__What this exercise asks__
**a.** Reproduce part of the greenhouse gas passage below, starting at the words "The second and" and stopping after "for example, etc).".
**b.** Extend the greenhouse gas passage below, picking up right after its last sentence.

__Page excerpt__
The second and tangential part of the whole greenhouse gas debate is only partly of interest to global warming, but is primarily a health issue. The planet is becoming more urbanised, and urban areas become little micro climates and tend to trap poisonous gasses *right there*. I live rural and you can see it and smell it when you aren't used to it, whenever I am forced to go into atlanta it stinks and the air is foul, it is poisonous really, and THAT is 99% man made,and I doubt you'd get much in the way of scientific support to dispute that. If for only that reason alone, we should be pushing for alternatives to petroleum products and coal whenever possible, either replacements, more efficient use (dropping demand and burning cleaner) or by reducing the needs (better designed buildings with triple the insulation for example, etc).
While there are some isues with that graph, lets not examine those for a moment. Lets look at some of that data. A smaller portion of the whole.
If you will look at the date of ~1940 until ~1975. You will not something. The temperature during that time actually drops from a high in the late 30s until approximately the Oil Crisis of the 70s.

__Collected data__
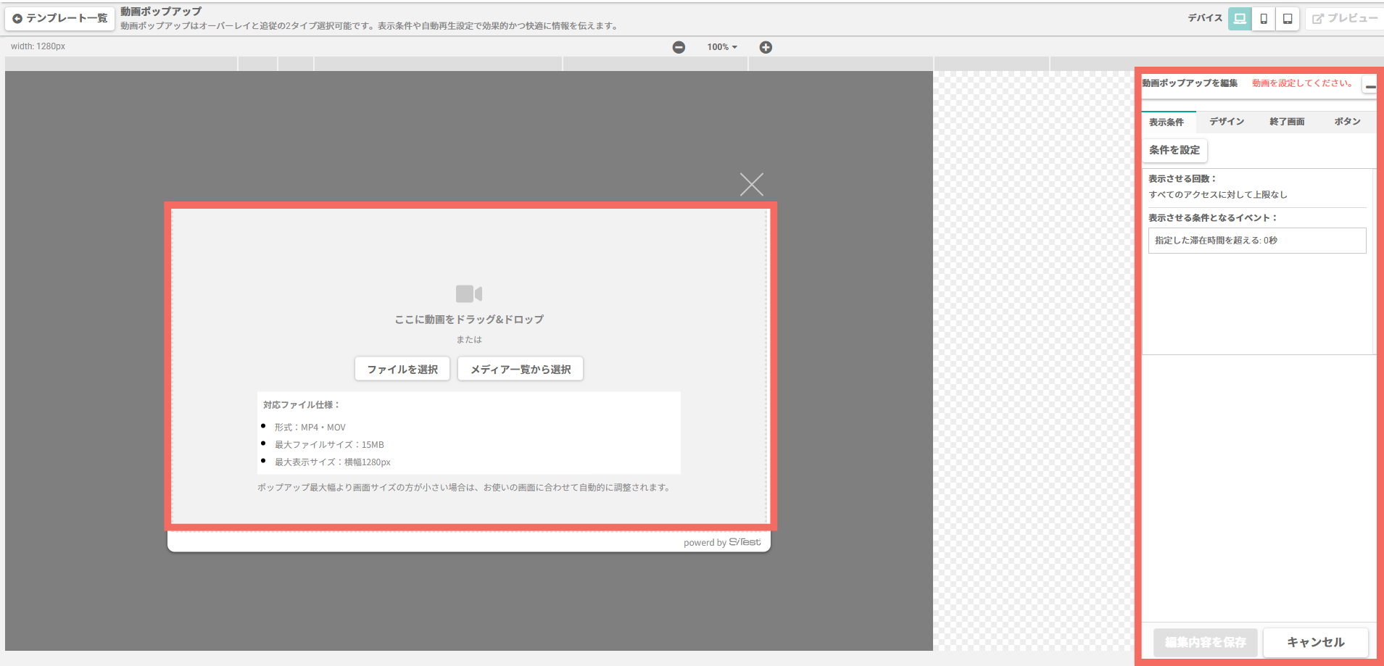The width and height of the screenshot is (1384, 666).
Task: Switch to the デザイン tab
Action: [x=1227, y=122]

__Outputs by task__
**a.**
The second and tangential part of the whole greenhouse gas debate is only partly of interest to global warming, but is primarily a health issue. The planet is becoming more urbanised, and urban areas become little micro climates and tend to trap poisonous gasses *right there*. I live rural and you can see it and smell it when you aren't used to it, whenever I am forced to go into atlanta it stinks and the air is foul, it is poisonous really, and THAT is 99% man made,and I doubt you'd get much in the way of scientific support to dispute that. If for only that reason alone, we should be pushing for alternatives to petroleum products and coal whenever possible, either replacements, more efficient use (dropping demand and burning cleaner) or by reducing the needs (better designed buildings with triple the insulation for example, etc).

**b.**
To give some context to this time. This period starts right about the time Hitler was invading Poland, and the entry of the world into WWII. During the beginning of this period, much of the world, including the US, was still agrarian. Few people owned cars, even fewer had ever ridden on an airplane. This is shortly after the rural electricification program ended, prior to this there were many people in the US who didn't have electricity or indoor toilets (In rural areas). As we entered WWII industry the world over soared, this was a period of the greatest increase in industrial output in all of Human history, dwarfing anything we have now. This continued throughout WWII, and then after (How are you going to keep them on the farm after they've seen gay Parie). It was during this time that two cars per household became common. People that had not flown on a plane were in the minority, not just here, but the world over. More importantly this wasn't the "efficient" and "clean" industry of today, recall the muscle cars of the 60's. Then energy efficiency wasn't even thought of. More importantly they didn't have the materials or technology to make efficient boilers or engines like we have today. It was during this period that we had the largest increase of greenhouse gasses.
And it was also during this time that the global climate dropped in temperature, enough so that Newsweek published the concerns of scientists that People were causing the problem of Global Cooling. http://www.numberwatch.co.uk/cooling1.pdf/.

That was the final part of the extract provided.